[Stored items]
[Start of section]

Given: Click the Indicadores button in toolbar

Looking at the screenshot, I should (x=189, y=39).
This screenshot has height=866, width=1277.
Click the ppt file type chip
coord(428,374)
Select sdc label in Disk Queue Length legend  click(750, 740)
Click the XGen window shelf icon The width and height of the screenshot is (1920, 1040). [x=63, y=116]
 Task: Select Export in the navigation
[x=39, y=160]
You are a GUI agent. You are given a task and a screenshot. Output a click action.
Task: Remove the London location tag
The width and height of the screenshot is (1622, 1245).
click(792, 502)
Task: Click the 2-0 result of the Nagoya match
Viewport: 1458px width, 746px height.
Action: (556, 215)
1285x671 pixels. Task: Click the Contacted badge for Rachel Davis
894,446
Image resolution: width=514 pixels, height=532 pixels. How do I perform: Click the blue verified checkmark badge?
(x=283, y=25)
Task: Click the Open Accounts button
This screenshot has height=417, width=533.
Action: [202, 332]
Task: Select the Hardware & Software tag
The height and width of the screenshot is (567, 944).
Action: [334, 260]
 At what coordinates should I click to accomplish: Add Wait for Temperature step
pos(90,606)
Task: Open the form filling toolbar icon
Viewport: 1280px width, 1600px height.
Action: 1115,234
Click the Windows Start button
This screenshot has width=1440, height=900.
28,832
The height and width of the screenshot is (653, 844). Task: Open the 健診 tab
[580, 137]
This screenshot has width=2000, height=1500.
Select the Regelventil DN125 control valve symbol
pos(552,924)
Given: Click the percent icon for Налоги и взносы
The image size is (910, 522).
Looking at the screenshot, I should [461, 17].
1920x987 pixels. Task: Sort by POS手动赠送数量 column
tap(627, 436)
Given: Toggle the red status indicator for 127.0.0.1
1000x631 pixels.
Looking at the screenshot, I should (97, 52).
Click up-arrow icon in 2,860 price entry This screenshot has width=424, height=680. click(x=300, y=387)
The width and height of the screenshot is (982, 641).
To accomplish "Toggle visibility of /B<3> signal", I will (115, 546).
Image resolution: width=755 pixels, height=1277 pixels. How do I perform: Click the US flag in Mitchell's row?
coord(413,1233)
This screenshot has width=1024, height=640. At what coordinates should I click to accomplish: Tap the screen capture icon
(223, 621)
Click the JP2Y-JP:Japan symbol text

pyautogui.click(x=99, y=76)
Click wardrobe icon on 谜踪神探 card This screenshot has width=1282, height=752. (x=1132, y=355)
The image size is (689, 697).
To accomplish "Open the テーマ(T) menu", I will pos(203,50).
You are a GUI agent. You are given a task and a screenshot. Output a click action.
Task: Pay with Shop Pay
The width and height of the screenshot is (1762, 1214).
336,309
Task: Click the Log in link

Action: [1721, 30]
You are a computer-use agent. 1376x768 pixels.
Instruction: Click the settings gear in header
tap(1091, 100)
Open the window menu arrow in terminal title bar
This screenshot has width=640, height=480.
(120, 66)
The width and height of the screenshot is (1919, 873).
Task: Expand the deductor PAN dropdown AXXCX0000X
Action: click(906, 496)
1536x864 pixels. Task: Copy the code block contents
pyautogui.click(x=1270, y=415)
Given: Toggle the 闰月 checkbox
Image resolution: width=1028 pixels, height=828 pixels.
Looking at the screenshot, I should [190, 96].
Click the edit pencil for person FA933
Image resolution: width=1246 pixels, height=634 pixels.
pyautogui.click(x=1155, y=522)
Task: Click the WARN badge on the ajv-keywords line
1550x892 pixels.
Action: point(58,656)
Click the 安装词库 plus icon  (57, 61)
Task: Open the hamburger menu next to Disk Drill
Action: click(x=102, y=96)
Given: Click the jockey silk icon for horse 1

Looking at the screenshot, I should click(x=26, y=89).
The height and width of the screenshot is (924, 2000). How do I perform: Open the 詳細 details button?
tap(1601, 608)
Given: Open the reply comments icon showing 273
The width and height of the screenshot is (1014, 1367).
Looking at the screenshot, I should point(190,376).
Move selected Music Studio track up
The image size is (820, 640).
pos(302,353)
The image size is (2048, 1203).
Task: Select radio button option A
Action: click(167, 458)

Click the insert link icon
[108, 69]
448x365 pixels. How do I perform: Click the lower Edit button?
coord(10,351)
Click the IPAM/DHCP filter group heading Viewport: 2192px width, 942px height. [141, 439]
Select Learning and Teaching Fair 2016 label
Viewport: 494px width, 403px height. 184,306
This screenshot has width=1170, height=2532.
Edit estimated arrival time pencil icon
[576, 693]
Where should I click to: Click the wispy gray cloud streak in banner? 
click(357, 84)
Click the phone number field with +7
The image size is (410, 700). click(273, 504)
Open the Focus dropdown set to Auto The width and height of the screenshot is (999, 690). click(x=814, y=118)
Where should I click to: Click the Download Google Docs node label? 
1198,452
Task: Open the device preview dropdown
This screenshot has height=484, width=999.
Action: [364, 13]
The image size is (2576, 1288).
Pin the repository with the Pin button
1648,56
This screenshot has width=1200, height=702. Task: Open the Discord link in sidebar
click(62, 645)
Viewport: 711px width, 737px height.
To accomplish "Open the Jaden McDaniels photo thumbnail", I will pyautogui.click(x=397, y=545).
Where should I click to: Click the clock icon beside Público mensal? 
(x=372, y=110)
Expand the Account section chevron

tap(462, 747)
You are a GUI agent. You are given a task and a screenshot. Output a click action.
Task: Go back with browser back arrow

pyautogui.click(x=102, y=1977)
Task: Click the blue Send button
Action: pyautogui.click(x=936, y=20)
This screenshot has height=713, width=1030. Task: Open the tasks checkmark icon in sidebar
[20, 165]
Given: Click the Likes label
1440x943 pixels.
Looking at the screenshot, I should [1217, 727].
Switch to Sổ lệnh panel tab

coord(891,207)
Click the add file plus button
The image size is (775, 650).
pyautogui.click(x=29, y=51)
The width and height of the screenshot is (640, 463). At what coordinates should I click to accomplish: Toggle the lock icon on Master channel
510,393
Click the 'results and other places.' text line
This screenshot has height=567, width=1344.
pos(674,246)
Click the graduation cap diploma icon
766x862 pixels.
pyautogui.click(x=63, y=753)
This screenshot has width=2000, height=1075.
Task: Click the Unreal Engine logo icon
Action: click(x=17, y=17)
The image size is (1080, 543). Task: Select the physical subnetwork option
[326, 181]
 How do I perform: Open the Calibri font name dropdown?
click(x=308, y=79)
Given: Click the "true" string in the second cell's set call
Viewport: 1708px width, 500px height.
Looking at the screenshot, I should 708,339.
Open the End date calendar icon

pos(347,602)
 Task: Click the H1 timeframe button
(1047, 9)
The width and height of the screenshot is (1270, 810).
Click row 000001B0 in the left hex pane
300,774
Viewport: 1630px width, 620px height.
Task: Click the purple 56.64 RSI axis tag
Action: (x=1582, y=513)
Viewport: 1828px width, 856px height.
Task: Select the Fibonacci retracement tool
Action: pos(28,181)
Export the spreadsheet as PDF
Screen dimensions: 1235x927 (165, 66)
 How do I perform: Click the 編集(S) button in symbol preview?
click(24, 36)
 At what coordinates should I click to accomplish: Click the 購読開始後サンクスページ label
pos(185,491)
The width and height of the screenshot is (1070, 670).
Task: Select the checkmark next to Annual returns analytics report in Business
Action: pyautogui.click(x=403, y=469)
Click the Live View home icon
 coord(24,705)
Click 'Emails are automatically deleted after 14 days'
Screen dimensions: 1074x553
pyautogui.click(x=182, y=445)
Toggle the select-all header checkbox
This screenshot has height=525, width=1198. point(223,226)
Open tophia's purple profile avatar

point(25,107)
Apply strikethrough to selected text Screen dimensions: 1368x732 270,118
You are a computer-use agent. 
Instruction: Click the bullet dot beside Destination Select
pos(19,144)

[End of section]

Exercise objective
All the lines above need to be printed again, exactly.

Task response
Given: Click the Indicadores button in toolbar

Looking at the screenshot, I should (x=189, y=39).
This screenshot has height=866, width=1277.
Click the ppt file type chip
coord(428,374)
Select sdc label in Disk Queue Length legend  click(750, 740)
Click the XGen window shelf icon The width and height of the screenshot is (1920, 1040). [x=63, y=116]
 Task: Select Export in the navigation
[x=39, y=160]
You are a GUI agent. You are given a task and a screenshot. Output a click action.
Task: Remove the London location tag
The width and height of the screenshot is (1622, 1245).
click(792, 502)
Task: Click the 2-0 result of the Nagoya match
Viewport: 1458px width, 746px height.
Action: (556, 215)
1285x671 pixels. Task: Click the Contacted badge for Rachel Davis
894,446
Image resolution: width=514 pixels, height=532 pixels. How do I perform: Click the blue verified checkmark badge?
(x=283, y=25)
Task: Click the Open Accounts button
This screenshot has height=417, width=533.
Action: [202, 332]
Task: Select the Hardware & Software tag
The height and width of the screenshot is (567, 944).
Action: [334, 260]
 At what coordinates should I click to accomplish: Add Wait for Temperature step
pos(90,606)
Task: Open the form filling toolbar icon
Viewport: 1280px width, 1600px height.
Action: 1115,234
Click the Windows Start button
This screenshot has width=1440, height=900.
28,832
The height and width of the screenshot is (653, 844). Task: Open the 健診 tab
[580, 137]
This screenshot has width=2000, height=1500.
Select the Regelventil DN125 control valve symbol
pos(552,924)
Given: Click the percent icon for Налоги и взносы
The image size is (910, 522).
Looking at the screenshot, I should [461, 17].
1920x987 pixels. Task: Sort by POS手动赠送数量 column
tap(627, 436)
Given: Toggle the red status indicator for 127.0.0.1
1000x631 pixels.
Looking at the screenshot, I should (97, 52).
Click up-arrow icon in 2,860 price entry This screenshot has width=424, height=680. click(x=300, y=387)
The width and height of the screenshot is (982, 641).
To accomplish "Toggle visibility of /B<3> signal", I will (115, 546).
Image resolution: width=755 pixels, height=1277 pixels. How do I perform: Click the US flag in Mitchell's row?
coord(413,1233)
This screenshot has width=1024, height=640. At what coordinates should I click to accomplish: Tap the screen capture icon
(223, 621)
Click the JP2Y-JP:Japan symbol text

pyautogui.click(x=99, y=76)
Click wardrobe icon on 谜踪神探 card This screenshot has width=1282, height=752. (x=1132, y=355)
The image size is (689, 697).
To accomplish "Open the テーマ(T) menu", I will pos(203,50).
You are a GUI agent. You are given a task and a screenshot. Output a click action.
Task: Pay with Shop Pay
The width and height of the screenshot is (1762, 1214).
336,309
Task: Click the Log in link

Action: [1721, 30]
You are a computer-use agent. 1376x768 pixels.
Instruction: Click the settings gear in header
tap(1091, 100)
Open the window menu arrow in terminal title bar
This screenshot has width=640, height=480.
(120, 66)
The width and height of the screenshot is (1919, 873).
Task: Expand the deductor PAN dropdown AXXCX0000X
Action: click(906, 496)
1536x864 pixels. Task: Copy the code block contents
pyautogui.click(x=1270, y=415)
Given: Toggle the 闰月 checkbox
Image resolution: width=1028 pixels, height=828 pixels.
Looking at the screenshot, I should [190, 96].
Click the edit pencil for person FA933
Image resolution: width=1246 pixels, height=634 pixels.
pyautogui.click(x=1155, y=522)
Task: Click the WARN badge on the ajv-keywords line
1550x892 pixels.
Action: point(58,656)
Click the 安装词库 plus icon  (57, 61)
Task: Open the hamburger menu next to Disk Drill
Action: click(x=102, y=96)
Given: Click the jockey silk icon for horse 1

Looking at the screenshot, I should click(x=26, y=89).
The height and width of the screenshot is (924, 2000). How do I perform: Open the 詳細 details button?
tap(1601, 608)
Given: Open the reply comments icon showing 273
The width and height of the screenshot is (1014, 1367).
Looking at the screenshot, I should point(190,376).
Move selected Music Studio track up
The image size is (820, 640).
pos(302,353)
The image size is (2048, 1203).
Task: Select radio button option A
Action: click(167, 458)

Click the insert link icon
[108, 69]
448x365 pixels. How do I perform: Click the lower Edit button?
coord(10,351)
Click the IPAM/DHCP filter group heading Viewport: 2192px width, 942px height. [141, 439]
Select Learning and Teaching Fair 2016 label
Viewport: 494px width, 403px height. 184,306
This screenshot has width=1170, height=2532.
Edit estimated arrival time pencil icon
[576, 693]
Where should I click to: Click the wispy gray cloud streak in banner? 
click(357, 84)
Click the phone number field with +7
The image size is (410, 700). click(273, 504)
Open the Focus dropdown set to Auto The width and height of the screenshot is (999, 690). click(x=814, y=118)
Where should I click to: Click the Download Google Docs node label? 
1198,452
Task: Open the device preview dropdown
This screenshot has height=484, width=999.
Action: [364, 13]
The image size is (2576, 1288).
Pin the repository with the Pin button
1648,56
This screenshot has width=1200, height=702. Task: Open the Discord link in sidebar
click(62, 645)
Viewport: 711px width, 737px height.
To accomplish "Open the Jaden McDaniels photo thumbnail", I will pyautogui.click(x=397, y=545).
Where should I click to: Click the clock icon beside Público mensal? 
(x=372, y=110)
Expand the Account section chevron

tap(462, 747)
You are a GUI agent. You are given a task and a screenshot. Output a click action.
Task: Go back with browser back arrow

pyautogui.click(x=102, y=1977)
Task: Click the blue Send button
Action: pyautogui.click(x=936, y=20)
This screenshot has height=713, width=1030. Task: Open the tasks checkmark icon in sidebar
[20, 165]
Given: Click the Likes label
1440x943 pixels.
Looking at the screenshot, I should [1217, 727].
Switch to Sổ lệnh panel tab

coord(891,207)
Click the add file plus button
The image size is (775, 650).
pyautogui.click(x=29, y=51)
The width and height of the screenshot is (640, 463). At what coordinates should I click to accomplish: Toggle the lock icon on Master channel
510,393
Click the 'results and other places.' text line
This screenshot has height=567, width=1344.
pos(674,246)
Click the graduation cap diploma icon
766x862 pixels.
pyautogui.click(x=63, y=753)
This screenshot has width=2000, height=1075.
Task: Click the Unreal Engine logo icon
Action: click(x=17, y=17)
The image size is (1080, 543). Task: Select the physical subnetwork option
[326, 181]
 How do I perform: Open the Calibri font name dropdown?
click(x=308, y=79)
Given: Click the "true" string in the second cell's set call
Viewport: 1708px width, 500px height.
Looking at the screenshot, I should 708,339.
Open the End date calendar icon

pos(347,602)
 Task: Click the H1 timeframe button
(1047, 9)
The width and height of the screenshot is (1270, 810).
Click row 000001B0 in the left hex pane
300,774
Viewport: 1630px width, 620px height.
Task: Click the purple 56.64 RSI axis tag
Action: (x=1582, y=513)
Viewport: 1828px width, 856px height.
Task: Select the Fibonacci retracement tool
Action: pos(28,181)
Export the spreadsheet as PDF
Screen dimensions: 1235x927 (165, 66)
 How do I perform: Click the 編集(S) button in symbol preview?
click(24, 36)
 At what coordinates should I click to accomplish: Click the 購読開始後サンクスページ label
pos(185,491)
The width and height of the screenshot is (1070, 670).
Task: Select the checkmark next to Annual returns analytics report in Business
Action: pyautogui.click(x=403, y=469)
Click the Live View home icon
 coord(24,705)
Click 'Emails are automatically deleted after 14 days'
Screen dimensions: 1074x553
pyautogui.click(x=182, y=445)
Toggle the select-all header checkbox
This screenshot has height=525, width=1198. point(223,226)
Open tophia's purple profile avatar

point(25,107)
Apply strikethrough to selected text Screen dimensions: 1368x732 270,118
You are a computer-use agent. 
Instruction: Click the bullet dot beside Destination Select
pos(19,144)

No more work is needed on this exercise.